It is a quiet morning in the papers in terms of grocery and fmcg news, with Carlsberg in the spotlight following its annual results and Poundland gaining publicity after its Christmas advert was banned by the ASA.

Carlsberg has once again been pulled down by its travails in Russia, its biggest market, as a large writedown and falling volumes led to the Danish brewer’s profits disappointing investors, The Financial Times reports. The group took a DKr4.8bn ($800m) writedown due to the impact of a ban on the sale of beer in certain sizes of plastic bottles in Russia, while its volumes in the country fell 14% last year. That pushed net profit for 2017 down to DKr1.3bn, well below last year’s DKr4.5bn and analysts’ average forecast of DKr4.9bn. The Times adds: “Carlsberg loses a bit of bottle in Russia.” Carlsberg’s market share in Russia fell from 34.6% to 31.9% as volumes slumped by 14%, although its focus on value meant that profits had increased.

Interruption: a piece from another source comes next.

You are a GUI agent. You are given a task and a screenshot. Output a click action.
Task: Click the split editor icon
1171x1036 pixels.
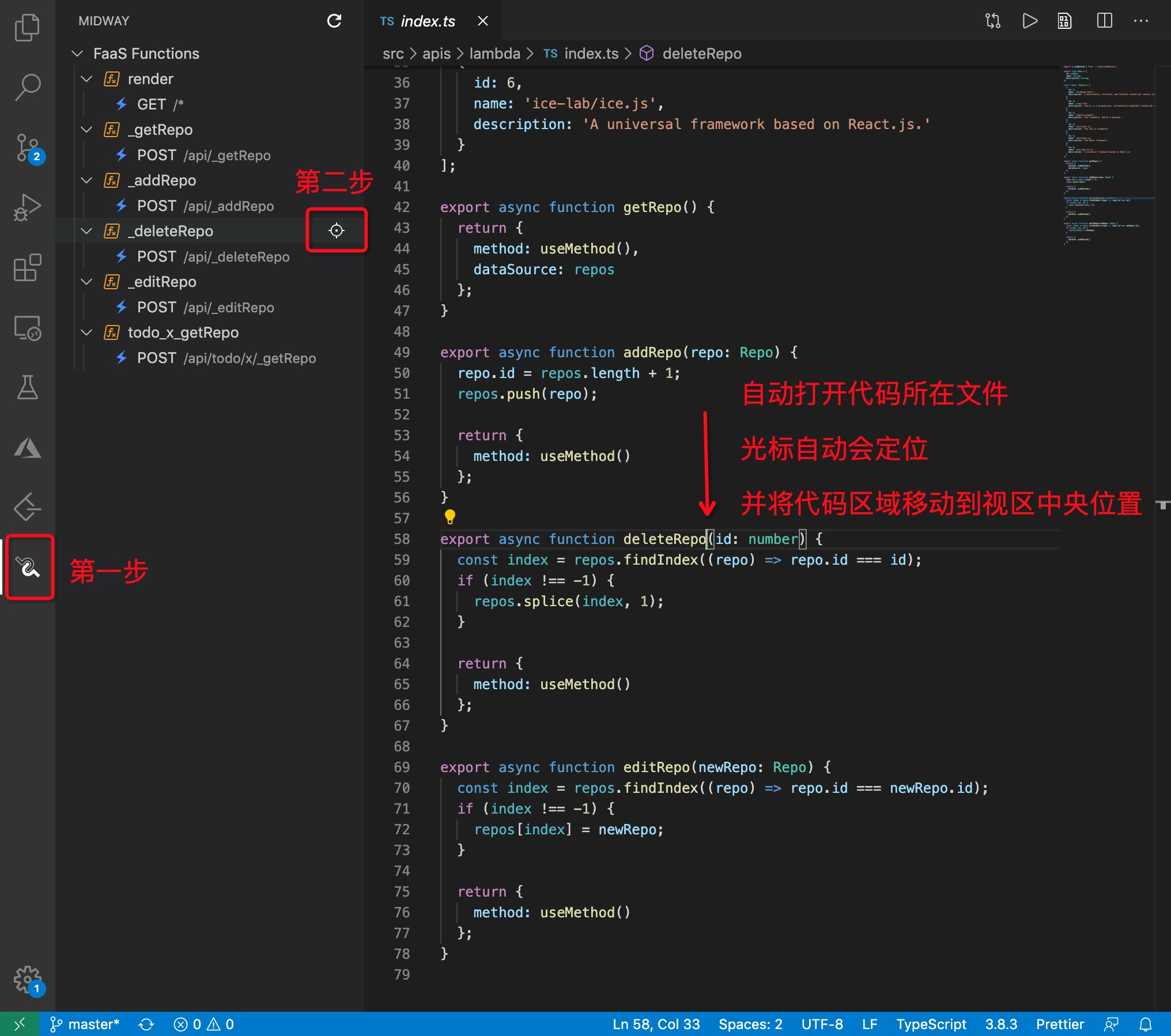(1104, 21)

Poundland scored the publicity it likely craved for its controversial adverts over Christmas featuring an elf in a serious of risqué poses. The Advertising Standards Authority received 85 complaints that the ads were offensive for depicting “toy characters and other items displayed in a sexualised manner” and should not have been put on social media where children could see them, The Guardian writes. Poundland said the ‘Elf Behaving Badly’ campaign had helped the business achieve its most successful December since it began trading in 1990, The Telegraph notes. The discounter appeared to be unrepentant the paper adds as it has already started a but it’s already started a ‘Top Tosser’ campaign for pancake day.

Only the Lex column in The Financial Times followed up The Guardian suit that Tesco could face a £4bn pay bill in an equal pay claim. Lex says “the government is holding corporate feet to the fire and companies need a plan”.

Weight Watchers shares rallied on Wednesday after the purveyor of weight loss advice said it aims to grow its revenue to more than $2bn by 2020 (The Financial Times).